* AIM OF THE TASK *
Leaving the pictures aside, transcribe every line below exactly.

* TASK INPUT *
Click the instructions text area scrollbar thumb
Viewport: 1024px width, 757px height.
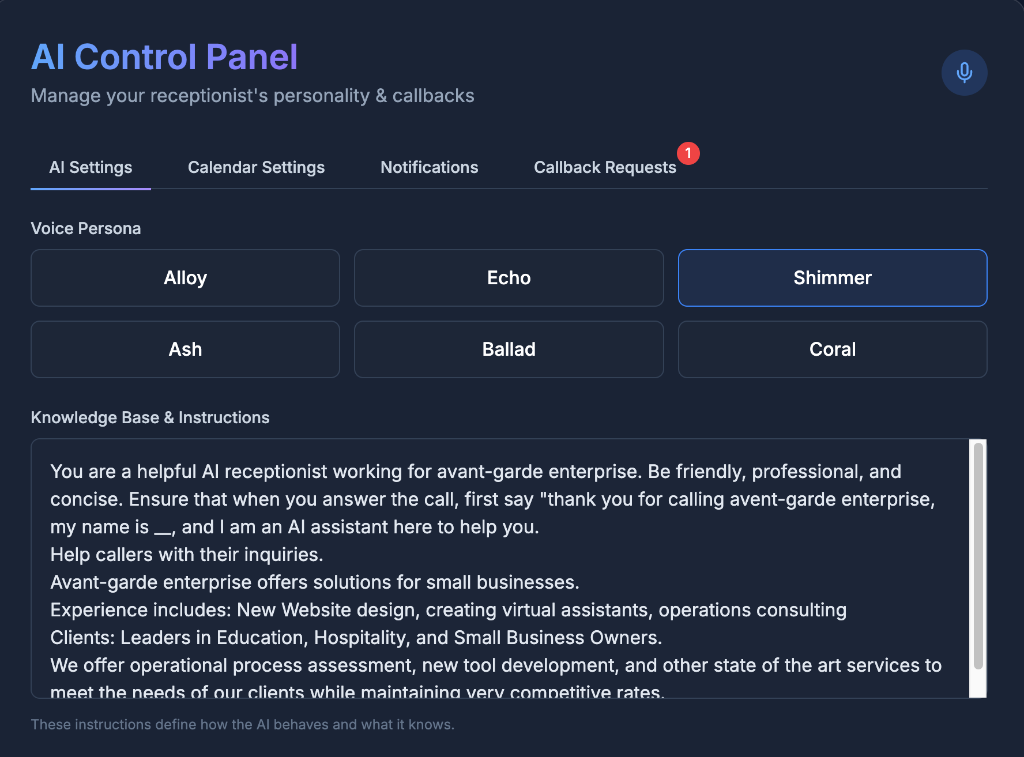[x=978, y=556]
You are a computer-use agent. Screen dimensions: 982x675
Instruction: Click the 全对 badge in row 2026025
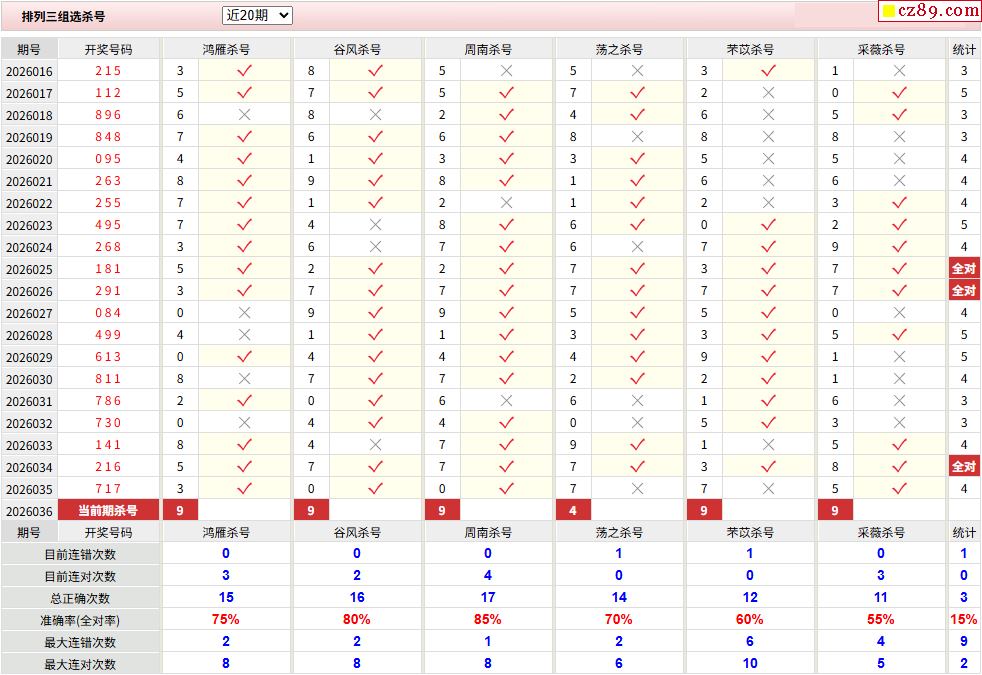(963, 269)
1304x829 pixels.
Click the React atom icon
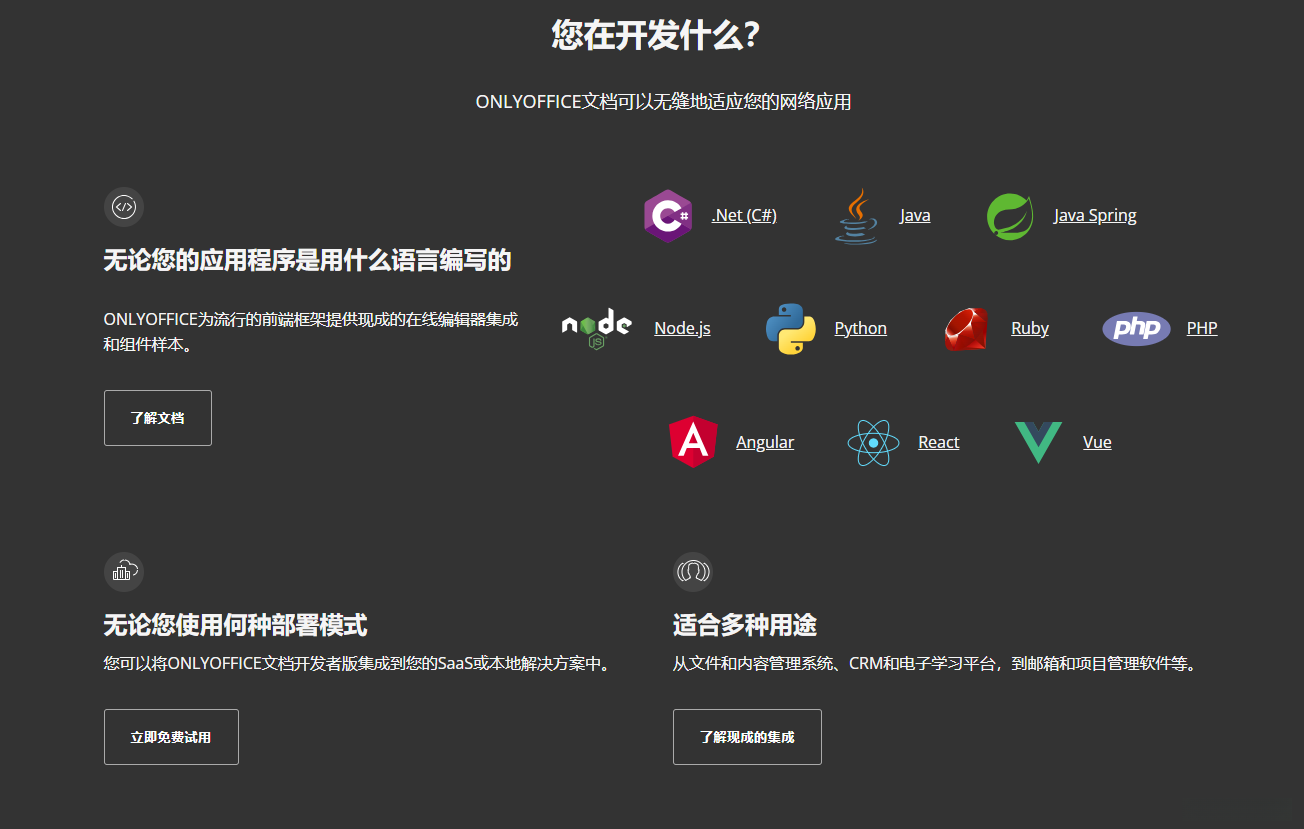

* OUTPUT OF THE TASK *
Click the instructions text area scrollbar thumb
Viewport: 1024px width, 757px height.
[x=978, y=556]
You are a computer-use agent. Screen dimensions: 982x675
Instruction: Click the 全对 badge in row 2026025
(963, 269)
1304x829 pixels.
Click the React atom icon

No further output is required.